BSAD 281.66: Technology Management - Chapter 10 Notes

Platforms, Network Effects, and Competing in a Winner-Take-All World

Section 10.1: Introduction to Network Effects and Platforms

  • Network Effects: The value of a product or service increases as the number of users expands.
    • Also referred to as “network externalities” or “Metcalfe’s Law.”
    • The presence of network effects is a critical factor in product/service selection.
  • Platforms: Products and services allowing the development and integration of software products and complementary goods, creating an ecosystem of value-added offerings.
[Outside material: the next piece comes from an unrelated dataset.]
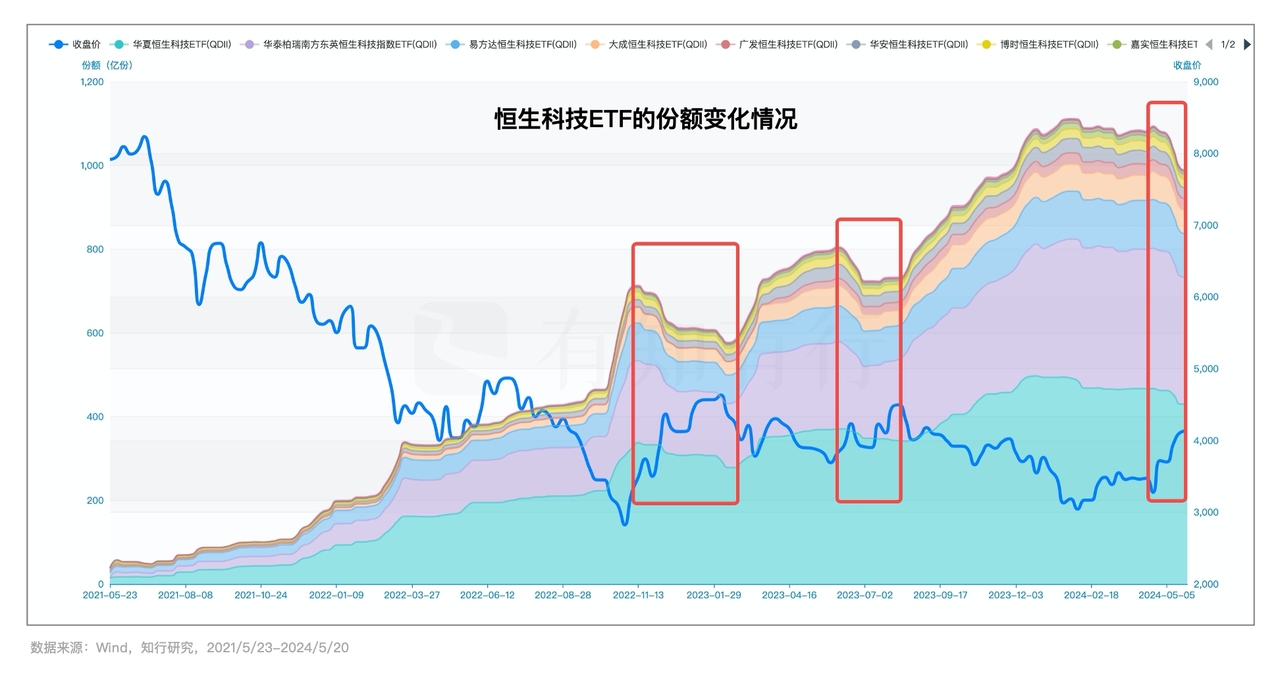Click the 大成恒生科技ETF legend marker icon
Viewport: 1280px width, 676px height.
(x=594, y=45)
Section 10.2: Sources of Value in Network Effects

  • Exchange:
    • A network's value increases as users can communicate/interact with more people.
    • Firms leverage technology to represent exchanges digitally (messaging, movies/music, money, video games).
  • Staying Power:
    • Networks with more users suggest stronger staying power, indicating long-term viability.
    • Switching Costs: Costs incurred when moving from one product to another, directly related to staying power.
      • Strengthen the value of network effects and increase with friction preventing users from switching to rivals.
    • Total Cost of Ownership (TCO): An economic measure of the full cost of owning a product.
  • Complementary Benefits:
    • Products or services that add additional value to the primary network product/service.
    • Platforms: Allow integration of software products and other complementary goods.
    • Many firms provide APIs (Application Programming Interfaces) to allow third-party integration.
    • Value-adding sources (exchange, staying power, complementary benefits) reinforce each other, strengthening the network effect.

Roblox: A Case Study

  • Roblox is a virtual world where users can create and share games/experiences.
  • By the end of 2020, Roblox had over 150 million members and averaged over 32 million daily active users.
  • Creating involves coding, seen positively by parents.
  • Users can sell creations for Robux.
  • Roblox benefited from the pandemic, with 2022 revenues climbing to 2.2 billion.
  • Low marketing costs due to virality and young fan base.
  • Customer Acquisition Costs (CAC) are very low (around 6.2 percent of revenue spent on marketing).
  • Seen as an important test-base for the metaverse.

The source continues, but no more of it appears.